Customers are billed regularly, typically quarterly and shortly after the control of services have been transferred to the customer. Amounts billed are recorded as receivables and require payment on a short-term basis and, therefore, the contracts do not contain a significant financing component. Additionally, the Company’s customers do not have a right to return the provided services. Fees earned from the Company’s consolidated entities are eliminated in consolidation.
The Company’s revenues include (i) Management fees, (ii) Incentive fees, (iii) Advisory and transaction fees, (iv) Servicing fees, and (v) Performance allocations.
Management fees
The Company provides investment management services to investment funds, CLOs, and other vehicles in exchange for a management fee. Management fees are determined quarterly using an annual rate which are generally based upon (i) a percentage of the capital committed during the commitment period, and thereafter based on the remaining invested capital of unrealized investments, or (ii) net asset value, gross assets, or as otherwise provided in the respective
agreements. Management fees are recognized over time, during the period in which the related services are performed. Uncollected amounts are classified as Other assets in the Consolidated Statements of Financial Position.
Incentive fees
The Company provides investment management services to investment funds, CLOs, managed accounts and other vehicles in exchange for a management fee, as discussed above and, in some cases an incentive fee, a type of performance revenue. The incentive fee consists of two parts: (i) an income incentive fee which is based on pre-incentive fee net investment income in excess of a hurdle rate and (ii) a capital gains incentive fee which is based on cumulative realized capital gains and losses and unrealized capital depreciation. Incentive fees are considered a form of variable consideration as they are based on the fund achieving certain investment return hurdles. Accordingly, the recognition of such fee is deferred until it is probable that a significant reversal in the amount of cumulative revenue will not occur, which is generally upon liquidation of the investment fund. Uncollected amounts are classified as Other assets in the Consolidated Statements of Financial Position.

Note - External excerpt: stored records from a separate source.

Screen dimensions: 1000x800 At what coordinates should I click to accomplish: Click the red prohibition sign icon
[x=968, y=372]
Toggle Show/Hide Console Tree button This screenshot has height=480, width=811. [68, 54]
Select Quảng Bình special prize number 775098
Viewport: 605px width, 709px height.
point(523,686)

Advisory and transaction fees
Advisory and transaction fees generally include origination fees related to assets originated into the Ability investment portfolio by ML Management, and transaction structuring fees for third parties.

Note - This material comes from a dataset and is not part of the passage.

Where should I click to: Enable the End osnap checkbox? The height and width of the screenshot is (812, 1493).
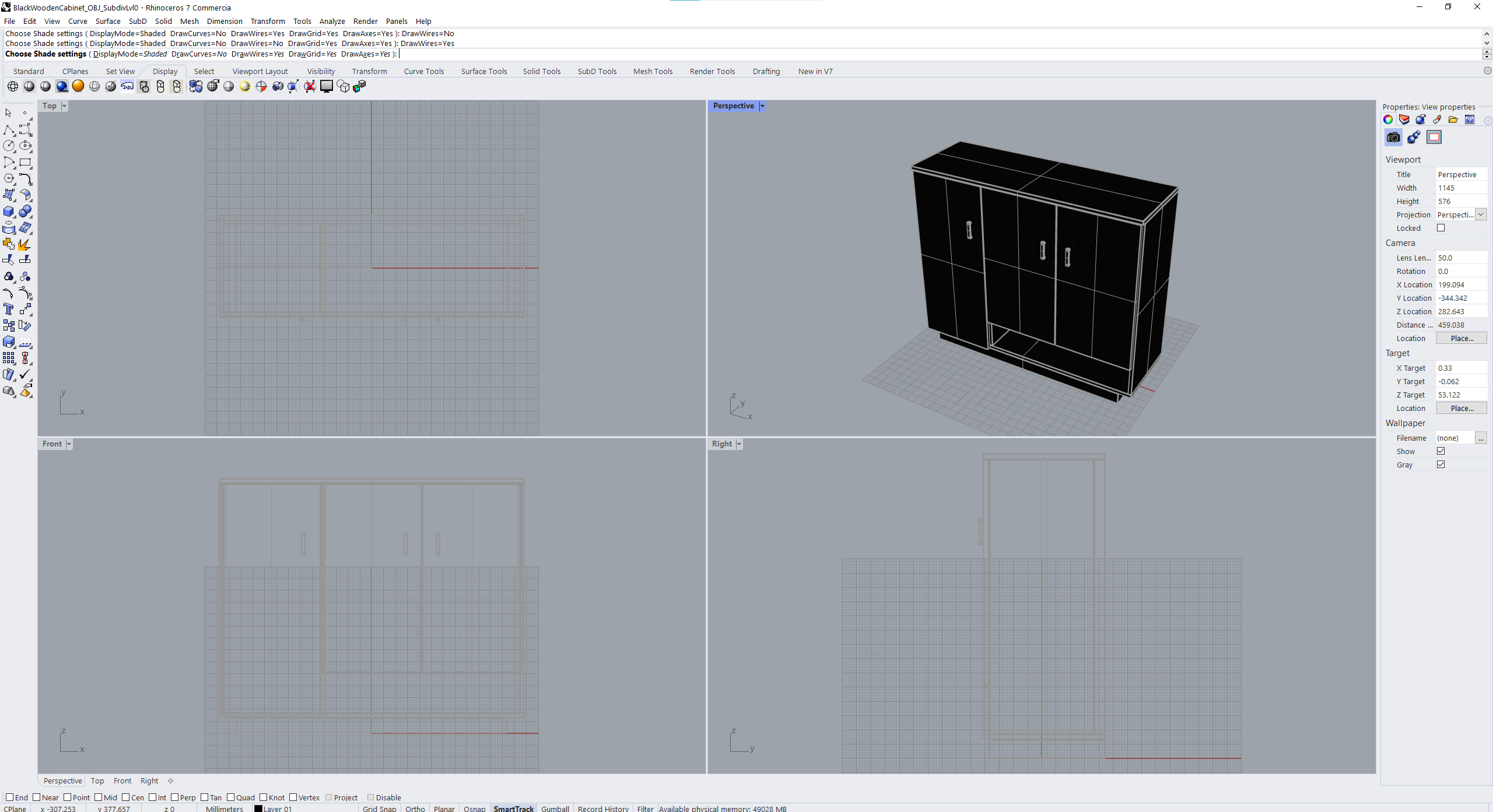pos(10,797)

The Company evaluates its contractual obligations in accordance with the terms of the related legal agreements when determining whether there is an identifiably distinct performance obligation. Depending on the identifiably distinct service, advisory and transaction fees may be recognized at a point in time or over time. Advisory and transaction fees associated with originating an investment or deal completion are generally recognized at the point in time of completion.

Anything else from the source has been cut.